- What this exercise asks
a. Set down the passage of the Anoraak article from "How could he" up to and including "know, or did he?", copying it word for word.
b. In the Anoraak article, which city do Frédéric Rivière and David Grellier both live in?
c. Write what comes next in the Anoraak article, picking up right after its final sentence.

- Quoted text
Editor’s Note: This is the first piece in an occasional series called Valerie Stories, which over time will look at different stories or moments in the history of the influential Valerie Collective. 

When, more than 10 years ago, Frédéric “Anoraak” Rivière started making nostalgic synth-pop on his computer and uploaded it to MySpace, he had no idea he was at the vanguard of a movement.

He had no clue that he would meet fellow Nantes, France, resident David “College” Grellier and become a member of the influential Valerie Collective and help invent what we now call “synthwave.” He had no idea MySpace would feature his music prominently on its home page. He couldn’t have possibly known that being Anoraak would allow him to see the world.

And he hadn’t yet released a beloved EP called Nightdrive With You, the popularity of which would necessitate a special 10th anniversary vinyl edition, available for pre-order via his Pledge Music campaign. In addition to the original cuts, including the title song and gems like “Never Ending Romance Disaster,” the release will have previously unreleased songs from the era — “Something About Us,” “Make A Better,” and “Sleepless” — along with a host of popular remixes of the title cut from Grum, Fear of Tigers, Adeyhawke, and Tesla Boy.

How could he have known that this would be his life?

anoraak nightdrive with you 10th anniversary

In 2008 the Valerie Collective was certainly taking off — it wouldn’t be long before Rivière, Grellier, and some friends were visiting the United States for the first time on a bona fide Valerie tour. But a legacy of unmitigated creative expression that would endure beyond a decade? It was an idea far less fathomable in 2007, when he started making music as Anoraak, or in 2008, than it would be three years later in a Drive world. But still, he was just messing around on a computer. He didn’t know, or did he?

“I had no fucking idea,” Rivière told Vehlinggo in a Skype interview recently. “I’ve always been very surprised by the fact that some people actually like my music. I didn’t do it for any other reason than just having fun when alone at night — sipping a glass of wine and waiting for bed time to come, which is late for me, generally. I just wanted to have fun.”

“I just wanted to have fun.”

We’ve all benefited greatly from that impulse. In a tweet praising Nightdrive With You, synthwave pioneer FM Attack praised Anoraak as highly influential. Kung Fury soundtrack artist Highway Superstar (AKA Alex Karlinsky) offered his own thoughts on the EP in an interview with Vehlinggo, saying the release laid the groundwork for synthwave releases that followed it.

Nightdrive for me was part of the YouTube rabbit-hole, which made me discover synth music,” Karlinsky says. “It’s an essential part of something that is greater, that cannot be expressed with words: this sense of ‘togetherness’ that had such a clear and defined sound that is retro but rooted in today…”

As we face the prospect of the excellent reissue of Nightdrive With You, let’s take a look back at how Anoraak came to be, some of the adventures Rivière had along the way, and the painstaking process of revisiting and remixing Nightdrive With You. Let’s look at the future, too, because there’s great danger in being stuck in the past.

- Data extract
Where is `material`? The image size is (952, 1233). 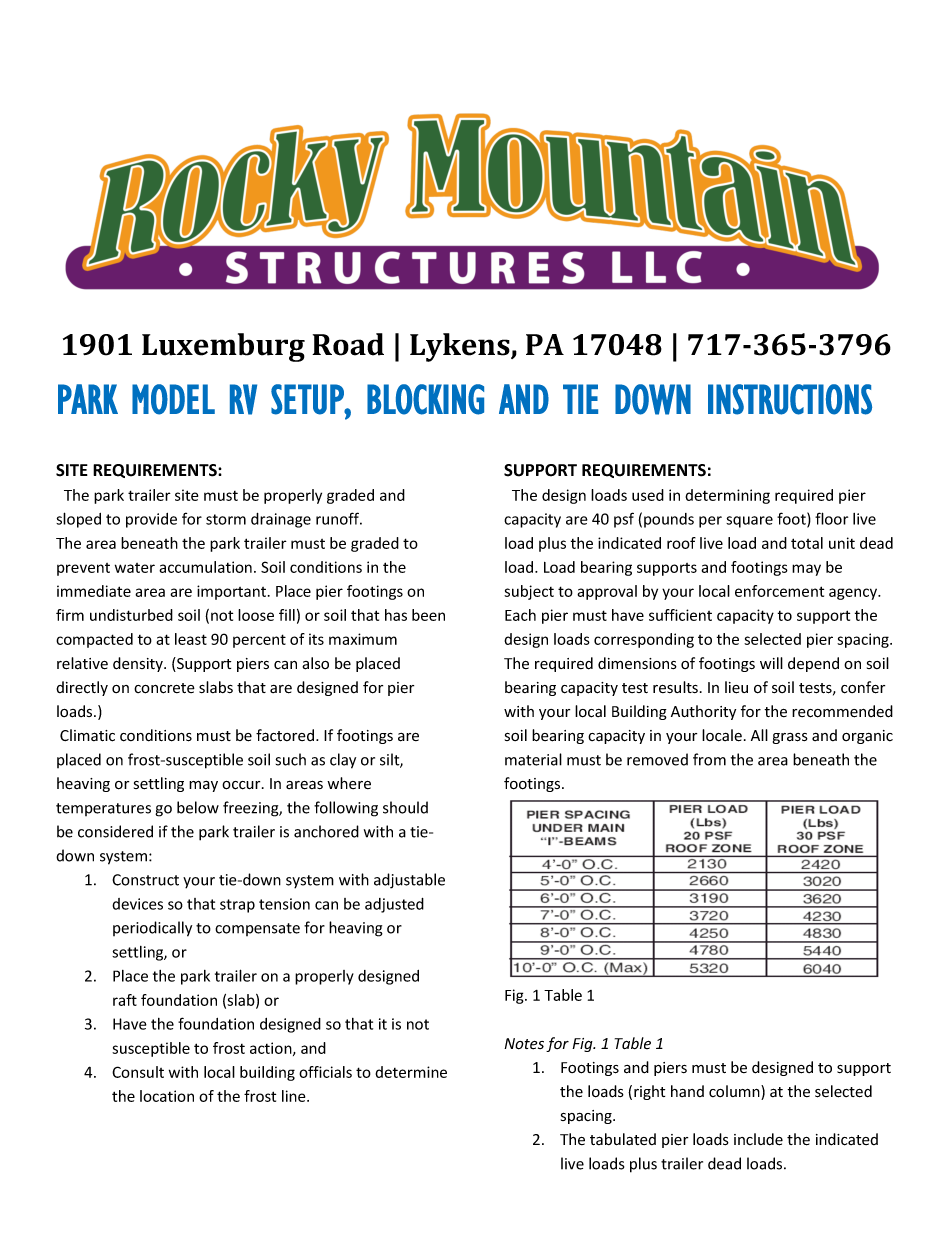
material is located at coordinates (533, 759).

- Answers for the exercise
a.
How could he have known that this would be his life?

anoraak nightdrive with you 10th anniversary

In 2008 the Valerie Collective was certainly taking off — it wouldn’t be long before Rivière, Grellier, and some friends were visiting the United States for the first time on a bona fide Valerie tour. But a legacy of unmitigated creative expression that would endure beyond a decade? It was an idea far less fathomable in 2007, when he started making music as Anoraak, or in 2008, than it would be three years later in a Drive world. But still, he was just messing around on a computer. He didn’t know, or did he?

b. Nantes, France.

c.
He Was a Rocker

Like many stories that come out of the early days of the music of Drive or of those in the family of Drive artists, the Anoraak project began with a home on MySpace. It’s how Rivière initially met Grellier and it’s how the word got out about his music. But before it came to that point, Rivière was a rock drummer in Pony Pony Run Run, a band that at the time stood to be one of France’s biggest at the time. He was there from its 2003 inception until 2009.

“The basis of [Anoraak] was a ‘personal cure,’” Rivière says.

He had a real thing for disco and electronic music, but no real outlet. In addition to drumming for the band, he was managing it. The five-member outfit was touring Europe in the period between 2006 and 2009, before they got signed to a major label in France. 

“For that period for three good years I was taking care of that band in addition to being the drummer. It was a lot of work,” Rivière says. “I really had to blow off some steam doing my own music. Anoraak was at first a bedroom kind-of music to make myself feel better.”

I really had to blow off some steam…”

He clarified that working with the band was great, but he was a bit pigeon-holed into the drummer role.

“When you’re a drummer, you’re not especially composing all the melodic parts and I was missing this,” Rivière says. “I’ve been a guitar player, bass player, drummer, and singer in many different bands starting at 13 years old. I was missing making whole songs.”

With a simple setup of his computer, a MIDI controller, his guitar, and a basic microphone, Rivière began a deep dive into making synth-pop that evoked the spirit of the type of music he was exposed to as a kid in the 1980s: Phil Collins, Michael Jackson, Madonna, and Talk Talk are just some examples. Though he spent most of his time in the rock world, the night owl spent his late hours as Anoraak.

Rivière was living in Nantes, a city in western France that’s situated on the Loire River about 30 miles from the Atlantic Coast. He had been back a few years after trying his hand at living in Paris, working as a bartender and making music. He says he made a contract with himself when he returned to Nantes in 2005: He’d try for two years to make a living on music full-time. By 2007, with Pony Pony Run Run in full swing, it was obvious the bet paid off.

One day in 2007, some time after posting “Waiting For Your Phone Call” to MySpace, Rivière received a message from a local musician who was in an electroclash band called Sexy Sushi that was relatively popular in France. He called himself “Mitch Silver,” but we’d eventually know David Grellier as “College.” It would change everything for Rivière — for a certain type of music fan everywhere.

“He said, ‘Hey dude, I just checked out your MySpace page. I really love that track. I saw you’re from Nantes’… So we met, fell in fucking love, and started hanging out a lot together,” Rivière said.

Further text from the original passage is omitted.